Obstacles to detecting isoforms using full-length scRNA-seq data

Affiliations

Obstacles to detecting isoforms using full-length scRNA-seq data

Jennifer Westoby et al. Genome Biol. .

Abstract

Background: Early single-cell RNA-seq (scRNA-seq) studies suggested that it was unusual to see more than one isoform being produced from a gene in a single cell, even when multiple isoforms were detected in matched bulk RNA-seq samples. However, these studies generally did not consider the impact of dropouts or isoform quantification errors, potentially confounding the results of these analyses.

Results: In this study, we take a simulation based approach in which we explicitly account for dropouts and isoform quantification errors. We use our simulations to ask to what extent it is possible to study alternative splicing using scRNA-seq. Additionally, we ask what limitations must be overcome to make splicing analysis feasible. We find that the high rate of dropouts associated with scRNA-seq is a major obstacle to studying alternative splicing. In mice and other well-established model organisms, the relatively low rate of isoform quantification errors poses a lesser obstacle to splicing analysis. We find that different models of isoform choice meaningfully change our simulation results.

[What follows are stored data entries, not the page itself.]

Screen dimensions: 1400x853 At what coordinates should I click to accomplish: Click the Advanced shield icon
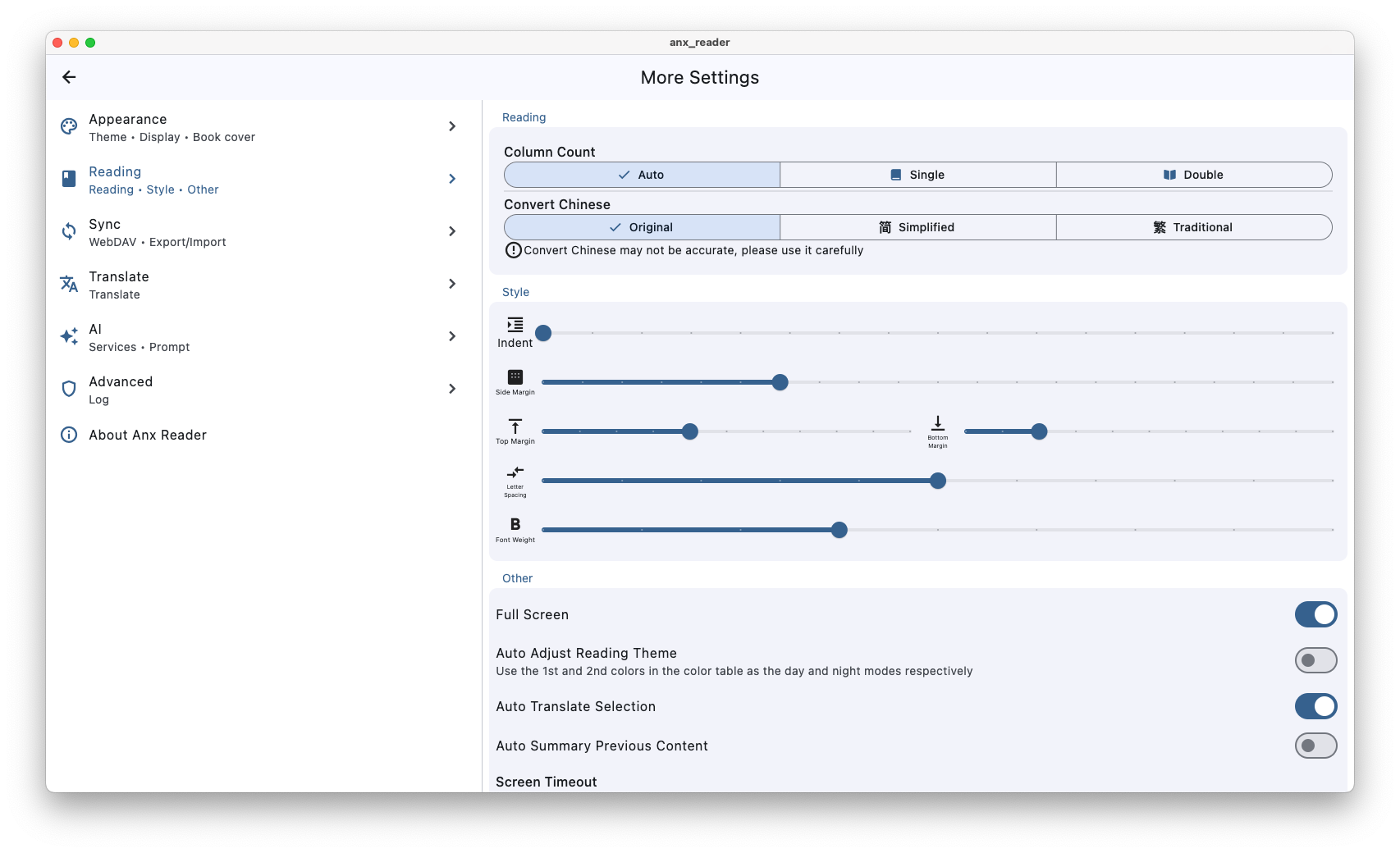point(69,389)
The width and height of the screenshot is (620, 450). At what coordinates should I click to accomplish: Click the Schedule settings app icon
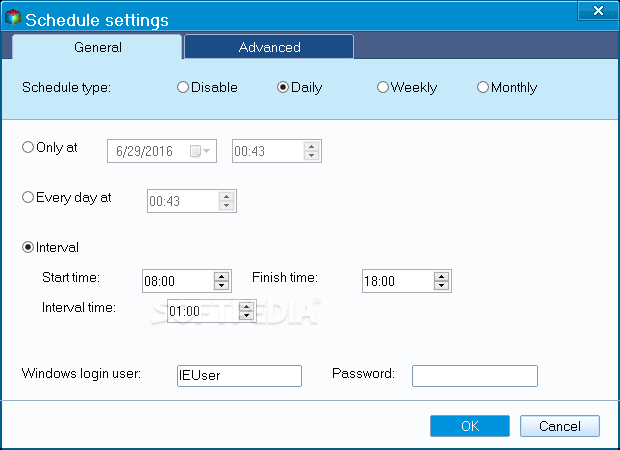coord(13,17)
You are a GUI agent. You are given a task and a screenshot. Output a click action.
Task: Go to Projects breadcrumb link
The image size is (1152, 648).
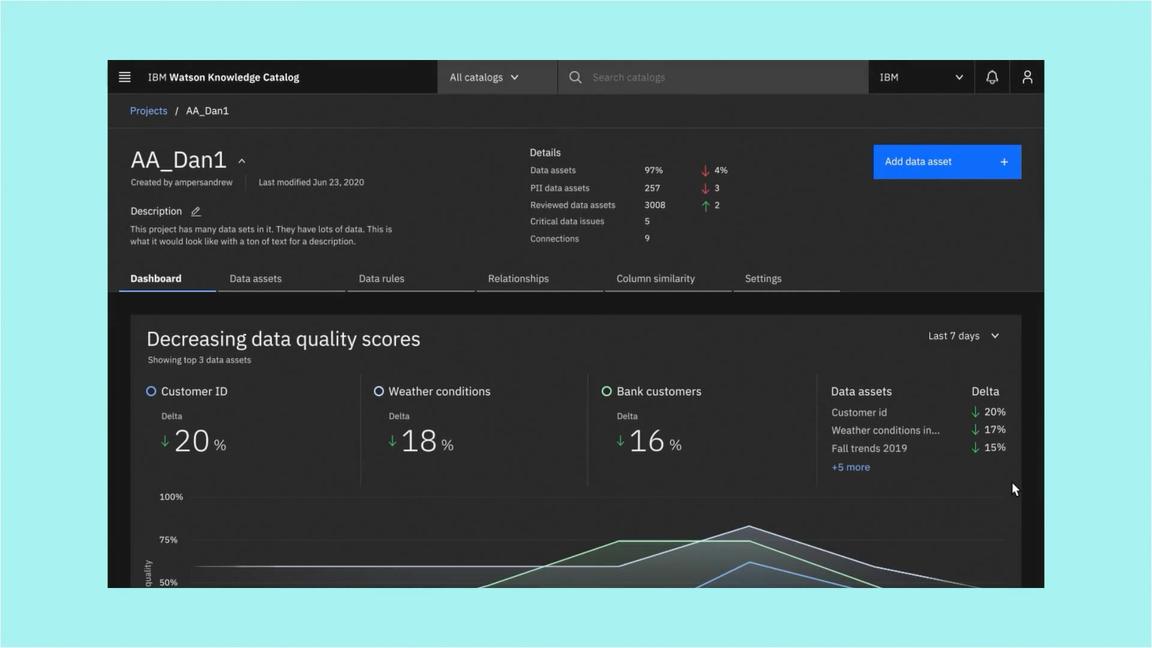coord(148,111)
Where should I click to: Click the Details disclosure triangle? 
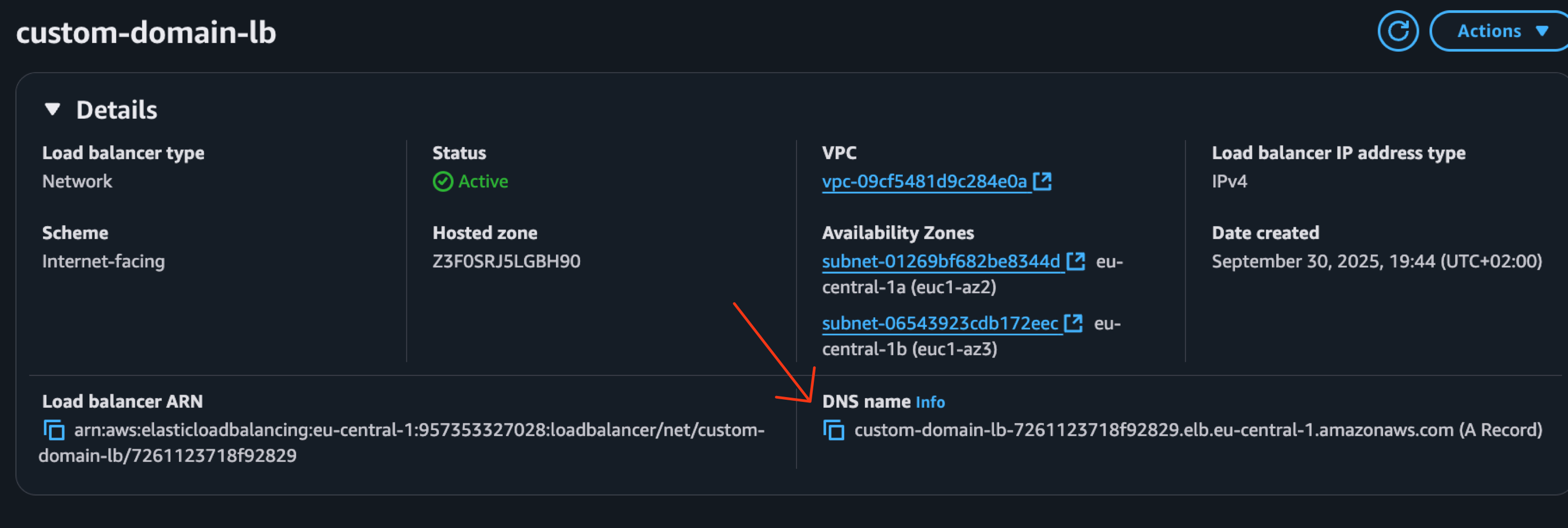tap(53, 109)
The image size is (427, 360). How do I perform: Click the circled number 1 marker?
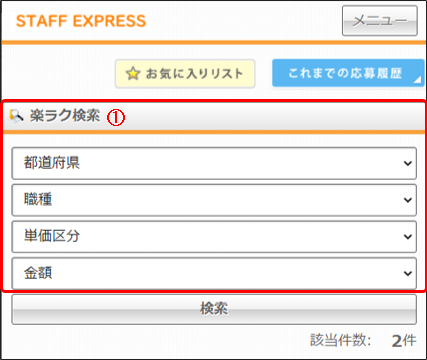[116, 118]
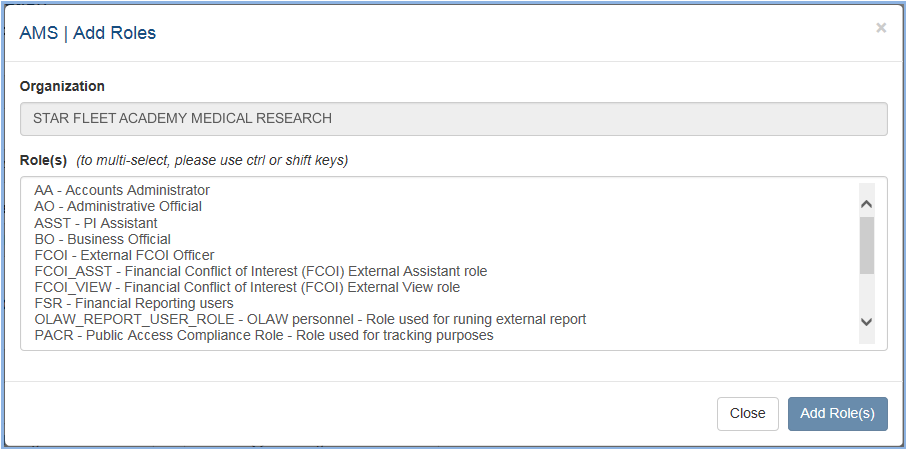Choose ASST - PI Assistant role
This screenshot has width=906, height=449.
(x=96, y=223)
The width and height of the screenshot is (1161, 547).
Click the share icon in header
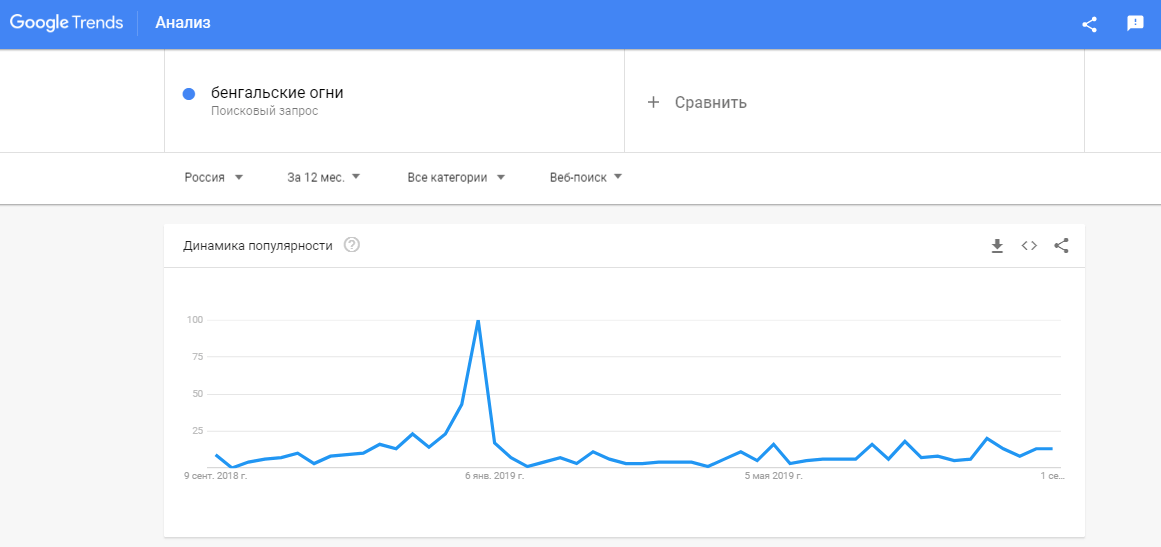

Conclusions: To accurately study alternative splicing with single-cell RNA-seq, a better understanding of isoform choice and the errors associated with scRNA-seq is required. An increase in the capture efficiency of scRNA-seq would also be beneficial. Until some or all of the above are achieved, we do not recommend attempting to resolve isoforms in individual cells using scRNA-seq.

Keywords: Alternative splicing; Dropouts; Gene; Isoform; Isoform choice; Single cell; scRNA-seq.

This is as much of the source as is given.